Excerpted data =
_ _ _

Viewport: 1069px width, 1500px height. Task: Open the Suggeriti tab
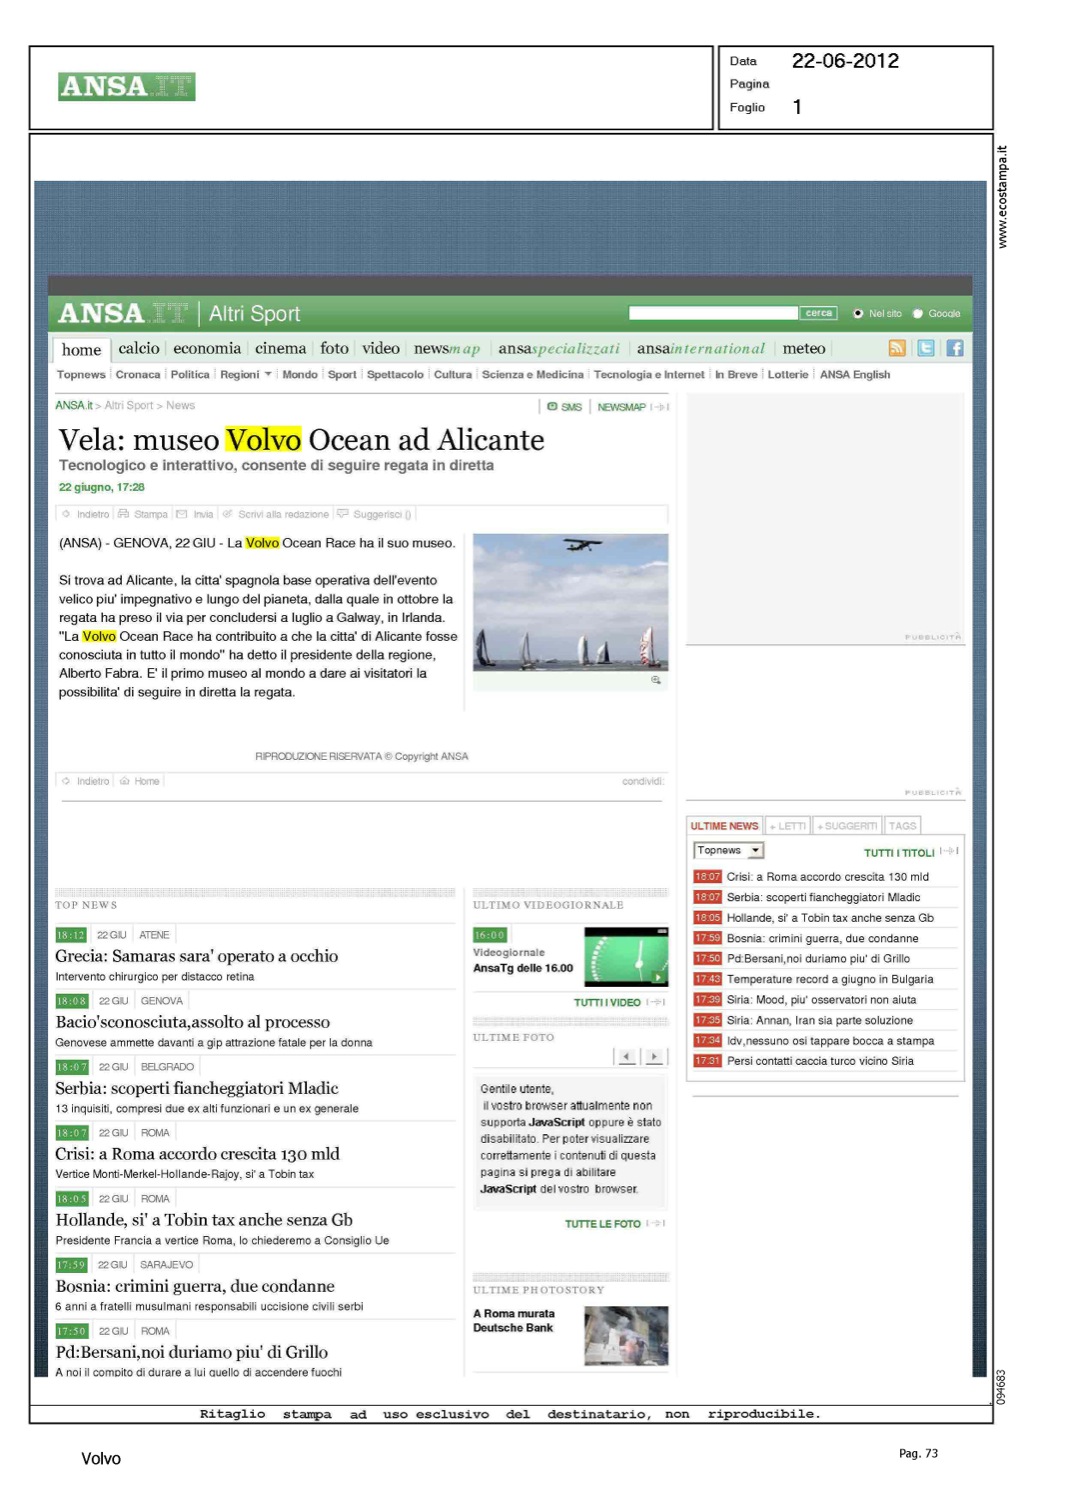point(847,826)
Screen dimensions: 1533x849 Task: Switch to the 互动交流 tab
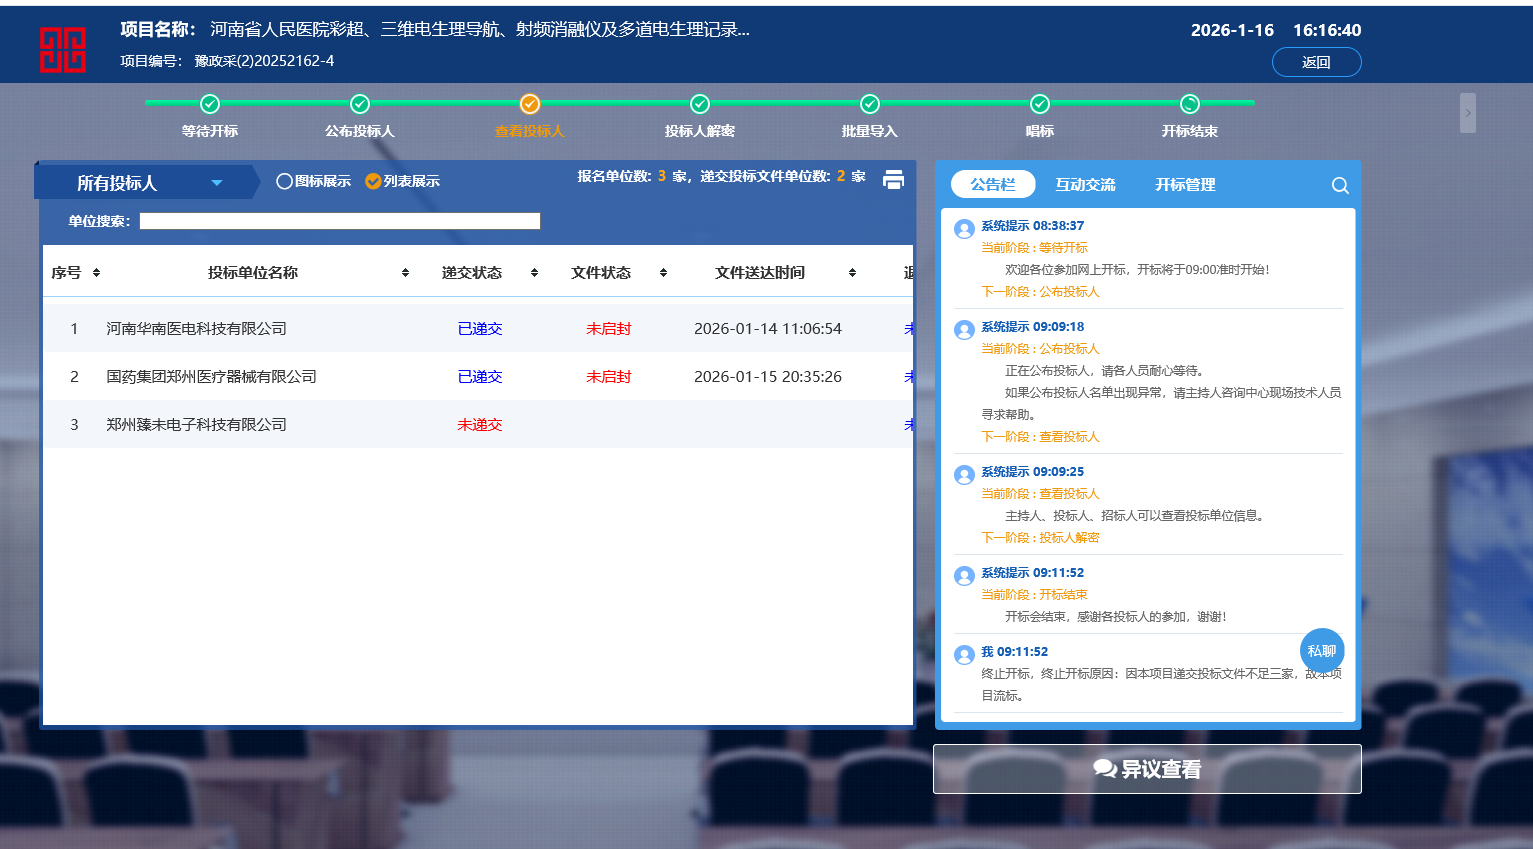(x=1085, y=185)
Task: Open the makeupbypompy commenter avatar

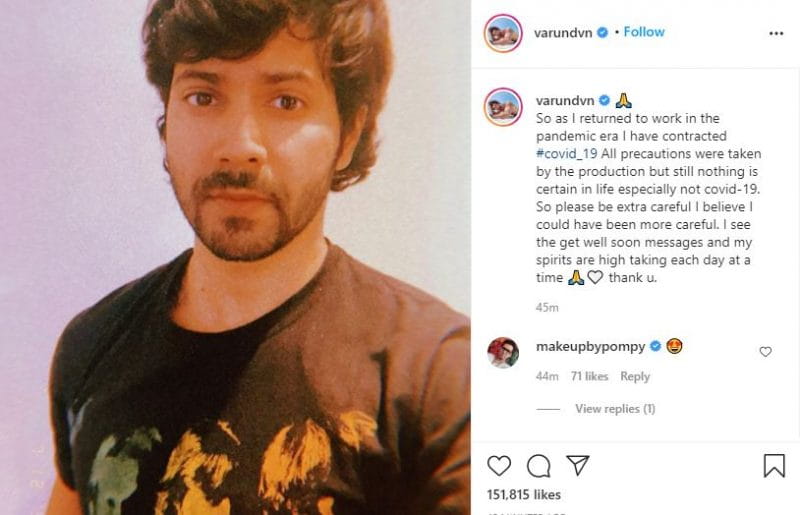Action: pos(503,352)

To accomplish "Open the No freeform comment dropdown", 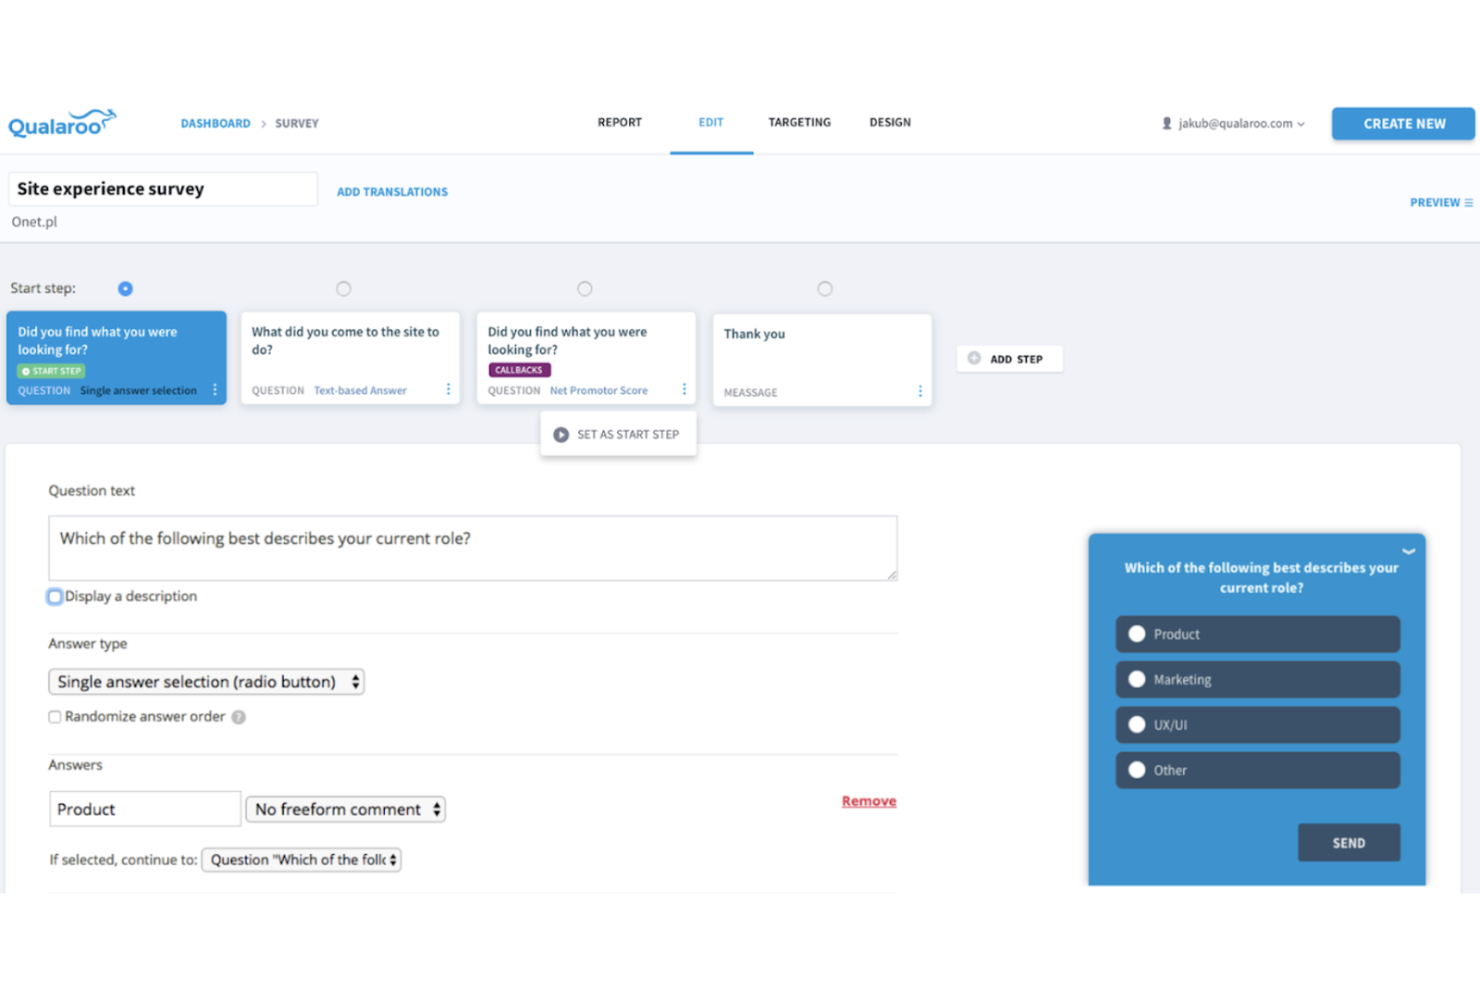I will coord(345,809).
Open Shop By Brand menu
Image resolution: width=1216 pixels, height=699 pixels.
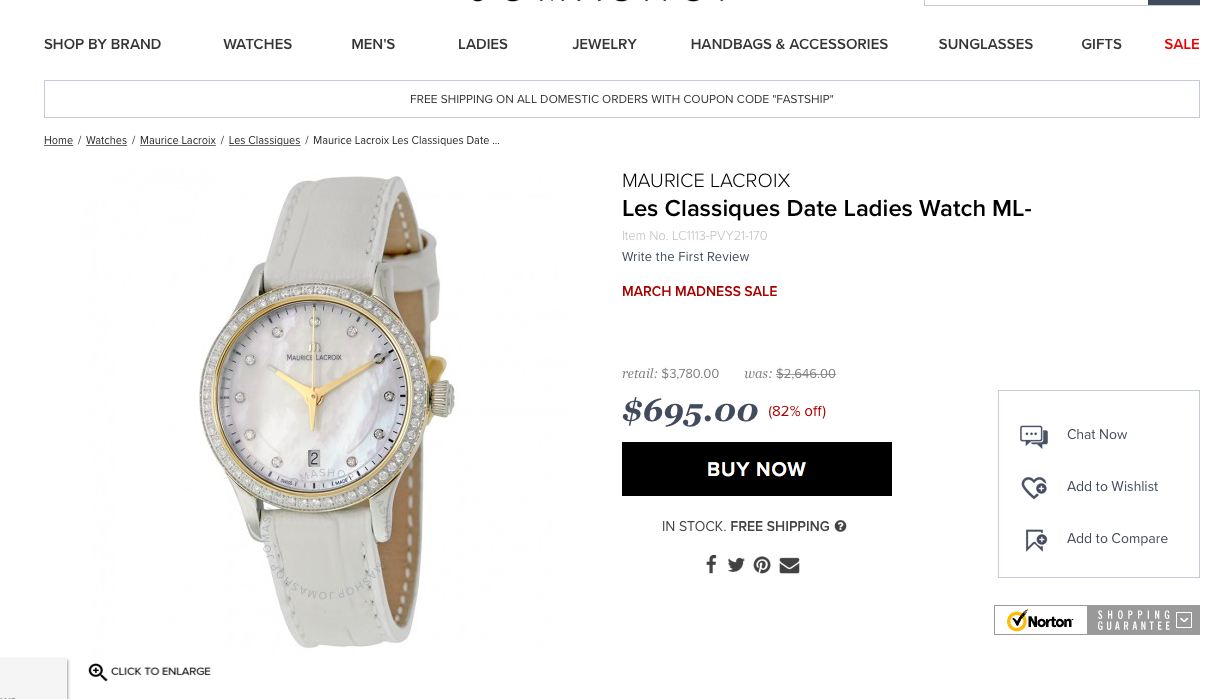tap(102, 44)
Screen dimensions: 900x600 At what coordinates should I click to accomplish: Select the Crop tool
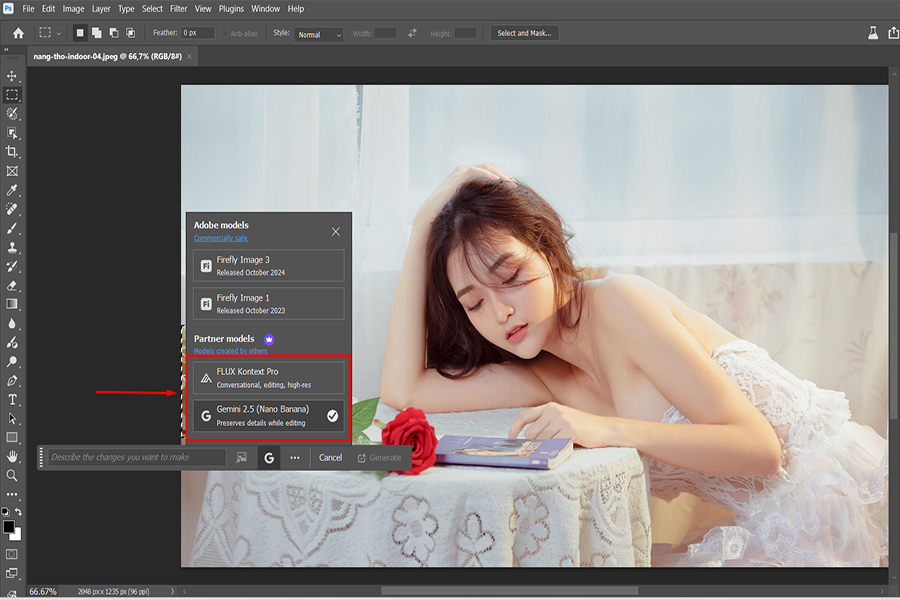click(x=12, y=152)
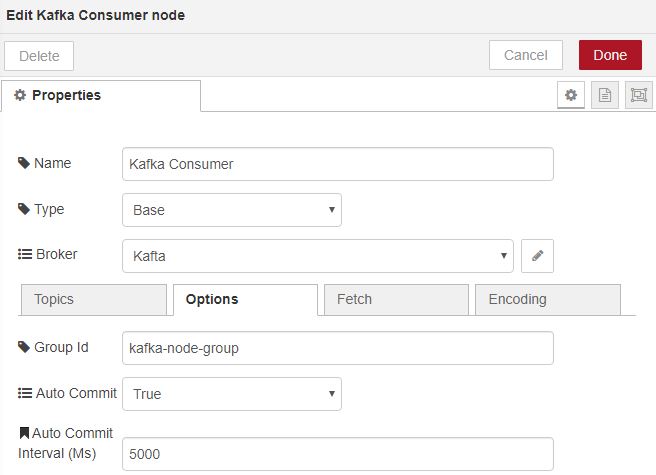656x475 pixels.
Task: Switch to the Topics tab
Action: [x=94, y=299]
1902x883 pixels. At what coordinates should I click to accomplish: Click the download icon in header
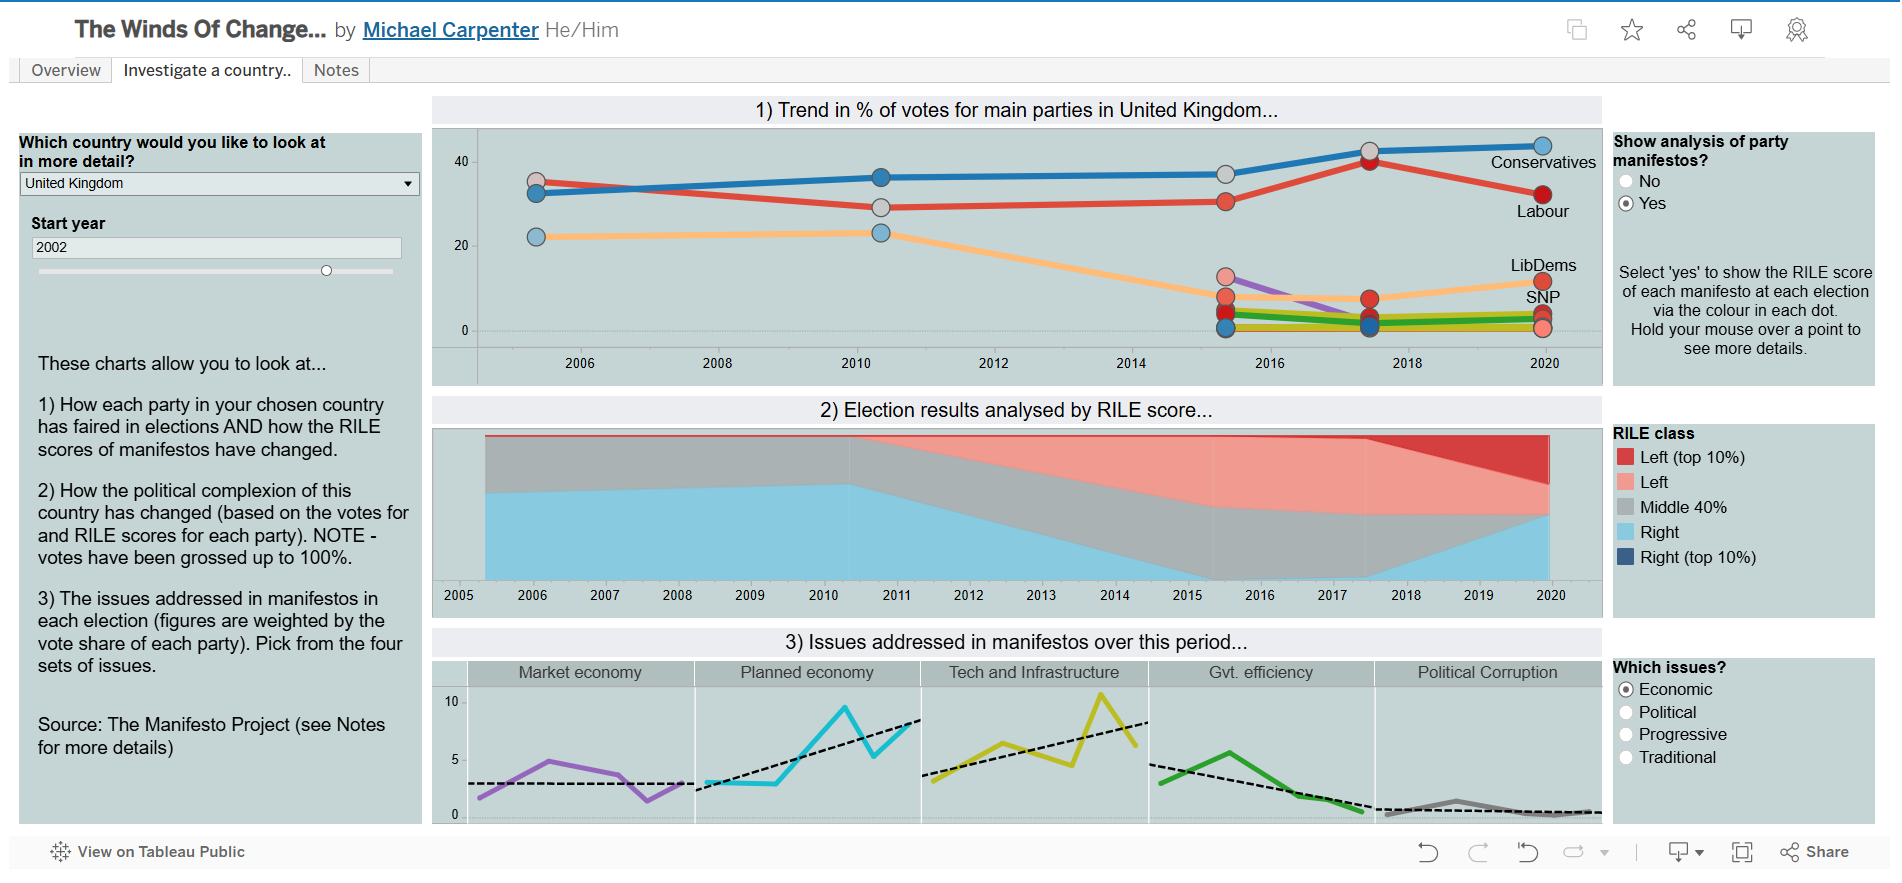pos(1741,30)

_ _ _

Transcription of the lines from the one with "Image resolution: width=1216" through the end of the entries is required, exact and with no pictures.

Result =
Image resolution: width=1216 pixels, height=699 pixels.
tap(102, 44)
Screen dimensions: 900x600 At what coordinates should I click to accomplish: Select the Crop tool
click(x=12, y=152)
656x475 pixels.
Task: Switch to the Topics tab
Action: [x=94, y=299]
1902x883 pixels. At what coordinates should I click to accomplish: Click the download icon in header
pos(1741,30)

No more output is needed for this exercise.